Brief Description of Figures

One or more embodiments will now be described by way of example only with reference to the accompanying drawings in which:

Figure 1 illustrates a method for generating a resource consumption forecast in accordance with an aspect of the present invention;

Figure 2 illustrates a schematic block diagram of a process flow in accordance with an aspect of the present invention;

Figure 3 illustrates a further process flow diagram;

Figure 4 illustrates a further schematic block diagram of elements of an offtake forecasts stage and an automated supervised model selection engine stage; and

Figure 5 illustrates a schematic block diagram of a computer system.

Detailed description of the invention

First Aspect of a Resource Consumption Forecasting Method

According to a first aspect, there is provided a method for generating a resource consumption forecast. The resource consumption forecast may be applicable to a number of different types of forecasting. For example, the forecast may relate to the use of energy by users in a power network, use of computational resources by physical machines or virtual machines on a network or in another system, or forecasting sales for a particular product. As such the resource consumption forecasting may relate to the future consumption of a resource, such as energy, computational or natural resources, or sales data.

The method includes a number of stages. Data for a plurality of resources are received. Groups of resources are identified based on cluster analysis of the data for the plurality of resources. One or more properties of future resource consumption are forecast for each of the plurality of resources using a plurality of modelling engines, and a plurality of sets of hyperparameters for each modelling engines. For each combination of group of resources, modelling engine and set of hyperparameters, a confidence value is determined using k-fold cross-validation. A hyperparameter is a predetermined parameter. For each group of resources, a modelling engine and set of hyperparameters is selected as the resource consumption forecast model based on the determined confidence values associated with that group of resources.

Second Aspect of a Resource Consumption Forecasting Method

According to a second aspect, there is provided a method for selecting a resource consumption forecast model by performing k-fold cross validation on models determined using different permutations of historic time series data for a single resource. The resource consumption forecast may be applicable to a number of different types of forecasting. For example, the forecast may relate to the use of energy by users in a power network, use of computational resources by physical machines or virtual machines on a network or in another system, or forecasting sales for a particular product. As such the resource consumption forecasting may relate to the future consumption of a resource, such as energy, computational or natural resources, or sales data.

In one example, there is provided a method for generating a resource consumption forecast, comprising: receiving data for a resource; identifying a plurality of data subsets for the resource, each data subset comprising different plurality of resources; forecasting one or more properties of future resource consumption for each subset of data using a plurality of modelling engines, and a plurality of sets of hyperparameters for each modelling engine; determining a confidence value using k-fold cross-validation based on the plurality of data subsets for each combination of modelling engine and set of hyperparameters; selecting a modelling engine and set of hyperparameters as the resource consumption forecast model based on the confidence values associated with that resource determined by the k-fold cross-validation.

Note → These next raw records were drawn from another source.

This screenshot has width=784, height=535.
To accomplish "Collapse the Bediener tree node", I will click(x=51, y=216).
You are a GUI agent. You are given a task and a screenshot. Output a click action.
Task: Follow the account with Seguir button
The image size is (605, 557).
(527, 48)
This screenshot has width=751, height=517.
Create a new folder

The data for the resource may be timeseries data. In which case, the plurality of data subsets for the resource may include different datapoints. For example:

Dataset comprises tO, t1 , t2, t3, t4, t5;

1 st subset comprises t1 , t2, t3, t4, t5;

2 nd subset comprises tO, t2, t3, t4, t5;

3 rd subset comprises tO, t1 , t3, t4, t5;

4 th subset comprises tO, t1 , t2, t4, t5; and

5 th subset comprises tO, t1 , t2, t3, t5.

Hardware-resource control systems

Hardware-resource control systems may be used, for example, to allocate computational-resources within a computer system according to the method of the first or second aspect. In the example discussed below, a networked computer system comprising a server and a plurality of end user devices are tasked with executing a number of execution threads of application program interfaces (APIs). In this system, the APIs have a primary resource consumption related to processing power required at the server and consumption of computing resources by the end user devices. The control system may forecast future demand to determine whether additional processing power is likely to need to be acquired from other computation resources in order to ensure efficient operation of the system. In effect, the resource consumption forecast is a forecast of a primary supply of resources to locations at which the resources are distributed to end users.

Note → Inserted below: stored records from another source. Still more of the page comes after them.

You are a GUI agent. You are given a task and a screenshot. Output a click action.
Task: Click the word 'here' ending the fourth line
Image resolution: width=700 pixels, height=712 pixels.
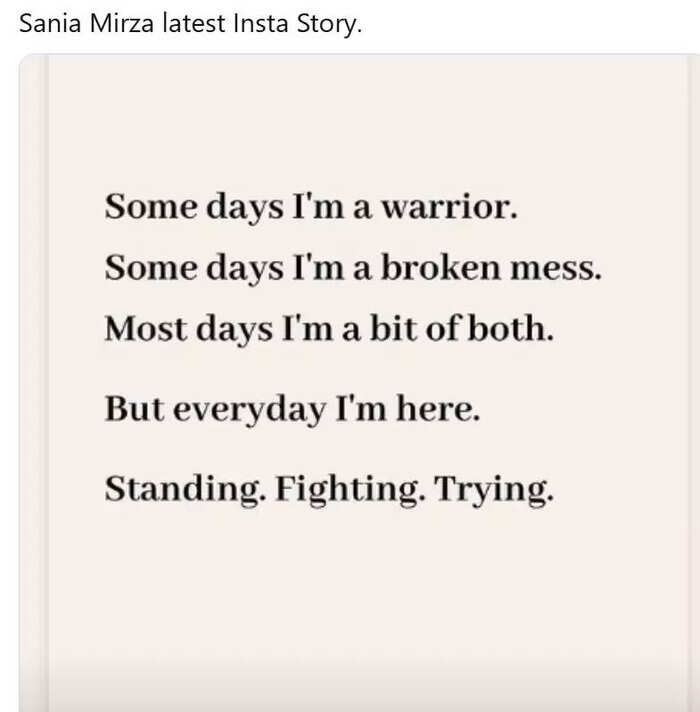pyautogui.click(x=438, y=409)
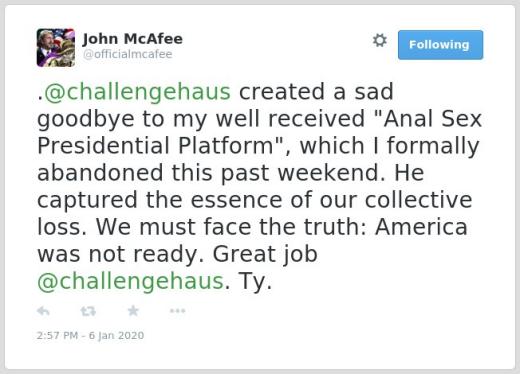This screenshot has width=520, height=374.
Task: Open the three-dot more options menu
Action: [x=177, y=311]
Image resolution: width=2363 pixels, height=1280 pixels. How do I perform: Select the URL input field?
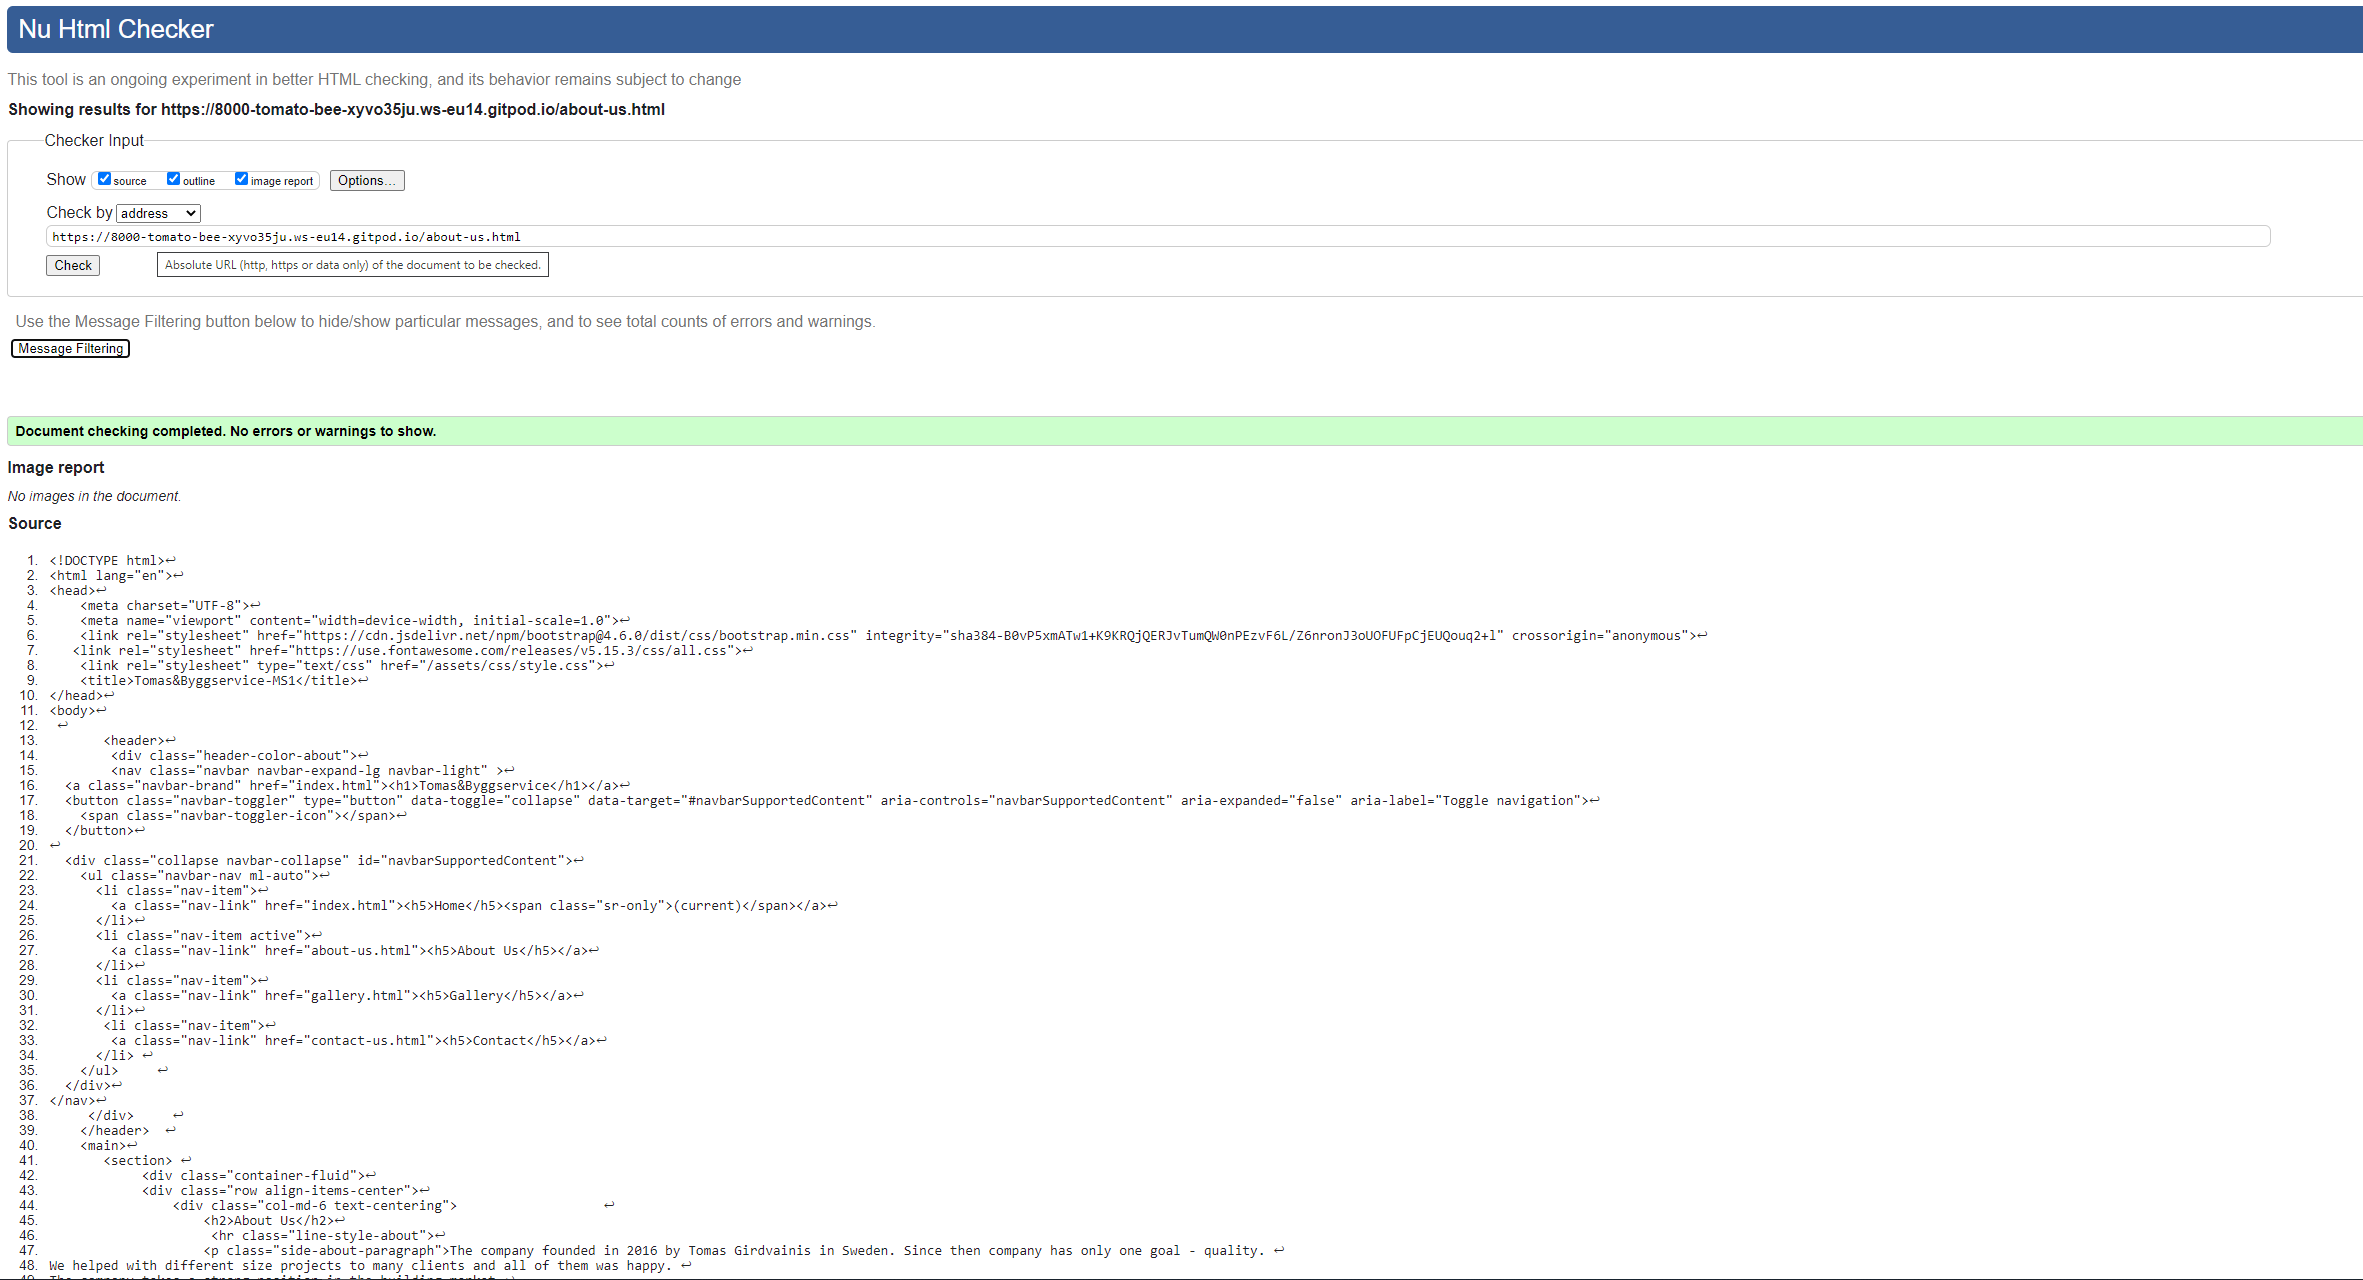coord(1157,236)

The control system may receive a number of data sources, for example including: demand data regarding the demand from a number of APIs on the computer system; a database containing information concerning events that are likely to increase overall demand on the system, which might include details of public holidays; demand data regarding computational resource capability of connected systems for spreading the data-processing load; and details of periods when the price of electricity, and therefore computational resource time, is reduced.

The data are provided to a conventional multivariate forecasting engine to generate user end consumption forecasts for the various API threads. Groups of API threads with similar user consumption trends may be identified using cluster detection techniques, for example, a feature engineering process, which is conventional in the field of machine learning can be used by a user to adapt the forecast provided by the multivariate forecasting engine to accommodate different demand features, such as applying a network bandwidth constraint or identifying a period of heightened anticipated demand.

As discussed above with reference to the first aspect, one or more properties of future primary resource consumption are forecast for each of the plurality of resources using a plurality of modelling engines, and a plurality of sets of hyperparameters for each modelling engines. In this example, the one or more properties may relate to bandwidth requirement or processing demand at the server from a particular API or group of APIs. For each combination of group of API threads, modelling engine and set of hyperparameters, a confidence value is determined using k-fold cross-validation. For each group of API threads, a modelling engine and set of hyperparameters is selected as the resource consumption forecast model based on the determined confidence values associated with that group of API threads.

E-commerce Platform

In a further aspect, the method described with reference to the first or second aspect may be used to implement a sales forecasting model for use, for example, in an e- commerce platform. According to a further aspect of the present disclosure there is provided a method for generating a primary sales forecast model, comprising: receiving offtake sales data for a plurality of products; identifying groups of products based on cluster analysis of the offtake sales data for the plurality of products; forecasting one or more properties of future primary sales for each of group of products using a plurality of primary sales modelling engines, and a plurality of sets of hyperparameters for each primary sales modelling engine; determining a confidence value using k-fold cross-validation for each combination of: group of products, modelling engine and set of hyperparameters; and selecting, for each group of products, a primary sales modelling engine and set of hyperparameters as the primary sales forecast model based on the determined confidence values associated with that group of products.

Groups of products, or base packs, may be identified based on the predicted offtake based on the products having similar offtake sales trends. For example, all the base packs may be segmented using Spectral Clustering. The homogeneity of each cluster may be validated by calculating a Silhouette Score. In general, the clusters may be identified using any type of cluster detection algorithm and evaluation technique known in the art. In this way, products that have similar offtake sales patterns can be identified.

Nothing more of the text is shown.